Он походил под сводами, избегая подолгу вглядываться в глаза остролицых, длинноносых святых, а затем вошел в небольшое полутемное помещение с бассейном-купелью, в которое уже набилось двадцать человек народу. Вошел через отдельный вход румяно-круглолицый батюшка, чей облик Камлаеву не понравился — слишком был уж лоснистый, умиленно-елейный, слишком уж к земному, к чревоугодию тяготеющий, слишком уж идущий вразрез с опаленными, темными ликами на иконах. А потом все встали в круг — и Камлаев тоже, и никто его не гнал, никто не замечал, как будто его здесь и вовсе не было, — принесли на руках ревущего нагого младенца с пластырем на пупке. Румянолицый взял брезгливо сморщившегося младенца на руки, и, как будто предчувствуя что-то неладное, карапуз заорал еще истошнее. Какой же страх, какое же отчаяние, какое бесконечное, сильнейшее изумление он сейчас, должно быть, переживал. И должно быть, крещение для него равнялось выходу в открытый космос. Растопырив ручки, ножки и как будто упираясь ими в воздух, тормозя, противился он своему троекратному окунанию в купель, но с каждым новым погружением делался все спокойнее. Так, как если бы осваивался, сживался, и открытый космос (свист бескрайних ледяных пространств огромного чужого мира) становился для него не таким чуждым, не таким обжигающим.
А Камлаева крестили в свое время — годовалого. Мать крестила его втайне от отца, и он был тогда таким же, как и этот вот младенец — орущий, с наморщенным личиком, ничего не понимающий. Как он мог настолько ничего об этом не помнить?
И почему-то показалась ему сейчас, вот здесь, под сводами Сурб Хача, что именно в день своего крещения и пережил он первую ослепительно-яркую вспышку сознания. Он помнил о том дне, пожалуй, лишь одно: что после третьего, и последнего, погружения в купель он, упрямая рева-корова, перестал орать и плакать. Как будто первый раз в жизни осознал бессмысленность всякого нытья, роптания, сетования. То, что ему три раза сделалось обжигающе холодно, а потом невозможный холод купели оказался терпимым, то, что он, годовалый ребенок, обнаружил в себе неизвестную доселе стойкость, терпеливость, мужество, — все это и было тем самым необходимым опытом, ради которого и затевался обряд. Крещение дает ребенку опыт первого столкновения с надчеловеческим, надличным, опыт первого переживания справедливости, которая пребывает вне и не для тебя.

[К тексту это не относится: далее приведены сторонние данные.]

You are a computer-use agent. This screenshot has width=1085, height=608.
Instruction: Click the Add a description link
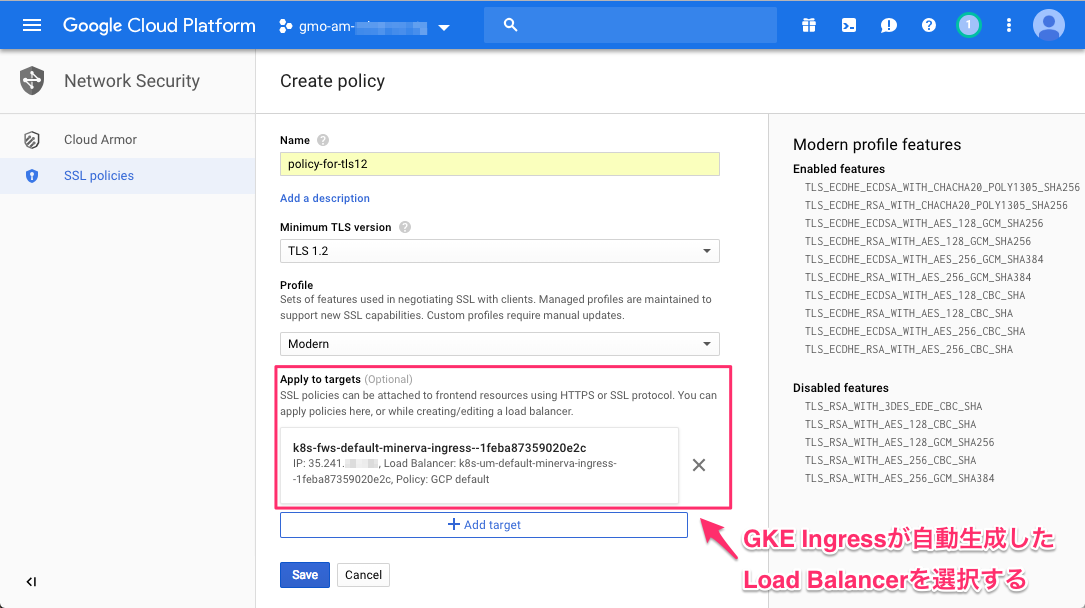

А сейчас они с Ниной смотрели, как крестят армянского, чернявого, неистово орущего младенца, который всеми складками на бедрышках и ручках повторял такие же беззащитные, нежные складки на ножках у Того младенца. И Камлаева изумили чистота и полнота изначального сходства, предельность подобия всякого новорожденного детеныша Тому младенцу, что вот уже две тысячи лет улыбался миру с икон и рождественских открыток.